-- begin --

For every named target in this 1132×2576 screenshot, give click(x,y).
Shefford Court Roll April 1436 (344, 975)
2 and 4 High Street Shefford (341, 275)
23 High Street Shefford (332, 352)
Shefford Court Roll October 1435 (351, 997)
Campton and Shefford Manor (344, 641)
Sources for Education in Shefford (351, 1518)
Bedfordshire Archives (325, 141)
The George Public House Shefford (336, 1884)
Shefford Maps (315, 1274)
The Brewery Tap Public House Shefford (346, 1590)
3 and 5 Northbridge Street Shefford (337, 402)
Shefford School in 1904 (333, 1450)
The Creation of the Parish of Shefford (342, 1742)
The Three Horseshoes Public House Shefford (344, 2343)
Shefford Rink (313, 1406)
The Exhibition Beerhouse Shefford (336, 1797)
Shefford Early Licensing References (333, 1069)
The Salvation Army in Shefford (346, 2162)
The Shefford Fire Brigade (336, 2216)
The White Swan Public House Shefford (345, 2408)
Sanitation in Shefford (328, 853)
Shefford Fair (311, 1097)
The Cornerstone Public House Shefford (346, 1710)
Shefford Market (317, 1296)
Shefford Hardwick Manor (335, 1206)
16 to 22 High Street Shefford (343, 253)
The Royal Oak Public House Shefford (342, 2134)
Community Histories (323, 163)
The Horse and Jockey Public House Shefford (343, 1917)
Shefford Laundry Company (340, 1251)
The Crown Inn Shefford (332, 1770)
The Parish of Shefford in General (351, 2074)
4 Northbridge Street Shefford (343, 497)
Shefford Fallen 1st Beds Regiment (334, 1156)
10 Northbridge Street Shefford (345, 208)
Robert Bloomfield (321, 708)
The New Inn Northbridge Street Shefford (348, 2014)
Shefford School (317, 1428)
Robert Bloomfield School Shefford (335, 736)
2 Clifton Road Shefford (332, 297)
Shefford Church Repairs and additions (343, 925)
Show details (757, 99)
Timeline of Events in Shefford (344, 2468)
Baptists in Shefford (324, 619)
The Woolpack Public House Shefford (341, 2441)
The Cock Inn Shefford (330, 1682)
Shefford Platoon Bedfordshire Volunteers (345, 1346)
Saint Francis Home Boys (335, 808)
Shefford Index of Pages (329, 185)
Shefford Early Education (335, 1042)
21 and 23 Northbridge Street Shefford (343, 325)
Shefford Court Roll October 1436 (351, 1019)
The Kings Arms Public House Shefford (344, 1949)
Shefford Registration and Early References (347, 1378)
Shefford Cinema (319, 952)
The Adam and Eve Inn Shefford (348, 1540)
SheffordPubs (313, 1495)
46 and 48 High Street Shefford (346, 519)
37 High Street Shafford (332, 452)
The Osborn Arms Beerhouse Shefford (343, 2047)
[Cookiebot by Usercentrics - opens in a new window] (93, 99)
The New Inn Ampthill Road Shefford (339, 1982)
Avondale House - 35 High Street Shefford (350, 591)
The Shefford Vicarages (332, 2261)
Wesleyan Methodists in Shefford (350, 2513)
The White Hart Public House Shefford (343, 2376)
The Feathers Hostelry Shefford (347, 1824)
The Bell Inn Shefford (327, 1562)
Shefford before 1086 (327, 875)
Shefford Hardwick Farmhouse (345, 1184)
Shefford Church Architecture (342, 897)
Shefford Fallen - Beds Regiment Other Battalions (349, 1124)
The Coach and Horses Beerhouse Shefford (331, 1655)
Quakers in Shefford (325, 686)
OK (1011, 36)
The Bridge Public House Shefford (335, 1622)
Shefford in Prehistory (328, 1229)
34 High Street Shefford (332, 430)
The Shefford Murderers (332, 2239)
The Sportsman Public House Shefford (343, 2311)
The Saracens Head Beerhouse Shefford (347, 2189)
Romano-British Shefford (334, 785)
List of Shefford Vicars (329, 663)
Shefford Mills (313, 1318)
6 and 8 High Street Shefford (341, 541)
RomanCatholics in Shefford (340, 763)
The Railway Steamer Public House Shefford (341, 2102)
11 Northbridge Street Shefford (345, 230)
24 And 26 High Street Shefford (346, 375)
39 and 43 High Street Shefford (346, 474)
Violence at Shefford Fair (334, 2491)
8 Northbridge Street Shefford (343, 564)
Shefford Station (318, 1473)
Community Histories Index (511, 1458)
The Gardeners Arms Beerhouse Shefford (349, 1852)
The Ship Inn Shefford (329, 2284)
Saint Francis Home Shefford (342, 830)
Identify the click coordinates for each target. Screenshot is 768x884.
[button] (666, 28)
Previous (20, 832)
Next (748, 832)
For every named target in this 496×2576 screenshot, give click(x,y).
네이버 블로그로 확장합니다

-- end --

Give every line of the listing above as a JSON list of strings, with one string per line and blank lines omitted.

▸ OUTPUT FOR THIS EXERCISE
[
  "For every named target in this 1132×2576 screenshot, give click(x,y).",
  "Shefford Court Roll April 1436 (344, 975)",
  "2 and 4 High Street Shefford (341, 275)",
  "23 High Street Shefford (332, 352)",
  "Shefford Court Roll October 1435 (351, 997)",
  "Campton and Shefford Manor (344, 641)",
  "Sources for Education in Shefford (351, 1518)",
  "Bedfordshire Archives (325, 141)",
  "The George Public House Shefford (336, 1884)",
  "Shefford Maps (315, 1274)",
  "The Brewery Tap Public House Shefford (346, 1590)",
  "3 and 5 Northbridge Street Shefford (337, 402)",
  "Shefford School in 1904 (333, 1450)",
  "The Creation of the Parish of Shefford (342, 1742)",
  "The Three Horseshoes Public House Shefford (344, 2343)",
  "Shefford Rink (313, 1406)",
  "The Exhibition Beerhouse Shefford (336, 1797)",
  "Shefford Early Licensing References (333, 1069)",
  "The Salvation Army in Shefford (346, 2162)",
  "The Shefford Fire Brigade (336, 2216)",
  "The White Swan Public House Shefford (345, 2408)",
  "Sanitation in Shefford (328, 853)",
  "Shefford Fair (311, 1097)",
  "The Cornerstone Public House Shefford (346, 1710)",
  "Shefford Market (317, 1296)",
  "Shefford Hardwick Manor (335, 1206)",
  "16 to 22 High Street Shefford (343, 253)",
  "The Royal Oak Public House Shefford (342, 2134)",
  "Community Histories (323, 163)",
  "The Horse and Jockey Public House Shefford (343, 1917)",
  "Shefford Laundry Company (340, 1251)",
  "The Crown Inn Shefford (332, 1770)",
  "The Parish of Shefford in General (351, 2074)",
  "4 Northbridge Street Shefford (343, 497)",
  "Shefford Fallen 1st Beds Regiment (334, 1156)",
  "10 Northbridge Street Shefford (345, 208)",
  "Robert Bloomfield (321, 708)",
  "The New Inn Northbridge Street Shefford (348, 2014)",
  "Shefford School (317, 1428)",
  "Robert Bloomfield School Shefford (335, 736)",
  "2 Clifton Road Shefford (332, 297)",
  "Shefford Church Repairs and additions (343, 925)",
  "Show details (757, 99)",
  "Timeline of Events in Shefford (344, 2468)",
  "Baptists in Shefford (324, 619)",
  "The Woolpack Public House Shefford (341, 2441)",
  "The Cock Inn Shefford (330, 1682)",
  "Shefford Platoon Bedfordshire Volunteers (345, 1346)",
  "Saint Francis Home Boys (335, 808)",
  "Shefford Index of Pages (329, 185)",
  "Shefford Early Education (335, 1042)",
  "21 and 23 Northbridge Street Shefford (343, 325)",
  "Shefford Court Roll October 1436 (351, 1019)",
  "The Kings Arms Public House Shefford (344, 1949)",
  "Shefford Registration and Early References (347, 1378)",
  "Shefford Cinema (319, 952)",
  "The Adam and Eve Inn Shefford (348, 1540)",
  "SheffordPubs (313, 1495)",
  "46 and 48 High Street Shefford (346, 519)",
  "37 High Street Shafford (332, 452)",
  "The Osborn Arms Beerhouse Shefford (343, 2047)",
  "[Cookiebot by Usercentrics - opens in a new window] (93, 99)",
  "The New Inn Ampthill Road Shefford (339, 1982)",
  "Avondale House - 35 High Street Shefford (350, 591)",
  "The Shefford Vicarages (332, 2261)",
  "Wesleyan Methodists in Shefford (350, 2513)",
  "The White Hart Public House Shefford (343, 2376)",
  "The Feathers Hostelry Shefford (347, 1824)",
  "The Bell Inn Shefford (327, 1562)",
  "Shefford before 1086 (327, 875)",
  "Shefford Hardwick Farmhouse (345, 1184)",
  "Shefford Church Architecture (342, 897)",
  "Shefford Fallen - Beds Regiment Other Battalions (349, 1124)",
  "The Coach and Horses Beerhouse Shefford (331, 1655)",
  "Quakers in Shefford (325, 686)",
  "OK (1011, 36)",
  "The Bridge Public House Shefford (335, 1622)",
  "Shefford in Prehistory (328, 1229)",
  "34 High Street Shefford (332, 430)",
  "The Shefford Murderers (332, 2239)",
  "The Sportsman Public House Shefford (343, 2311)",
  "The Saracens Head Beerhouse Shefford (347, 2189)",
  "Romano-British Shefford (334, 785)",
  "List of Shefford Vicars (329, 663)",
  "Shefford Mills (313, 1318)",
  "6 and 8 High Street Shefford (341, 541)",
  "RomanCatholics in Shefford (340, 763)",
  "The Railway Steamer Public House Shefford (341, 2102)",
  "11 Northbridge Street Shefford (345, 230)",
  "24 And 26 High Street Shefford (346, 375)",
  "39 and 43 High Street Shefford (346, 474)",
  "Violence at Shefford Fair (334, 2491)",
  "8 Northbridge Street Shefford (343, 564)",
  "Shefford Station (318, 1473)",
  "Community Histories Index (511, 1458)",
  "The Gardeners Arms Beerhouse Shefford (349, 1852)",
  "The Ship Inn Shefford (329, 2284)",
  "Saint Francis Home Shefford (342, 830)",
  "Identify the click coordinates for each target. Screenshot is 768x884.",
  "[button] (666, 28)",
  "Previous (20, 832)",
  "Next (748, 832)",
  "For every named target in this 496×2576 screenshot, give click(x,y).",
  "네이버 블로그로 확장합니다"
]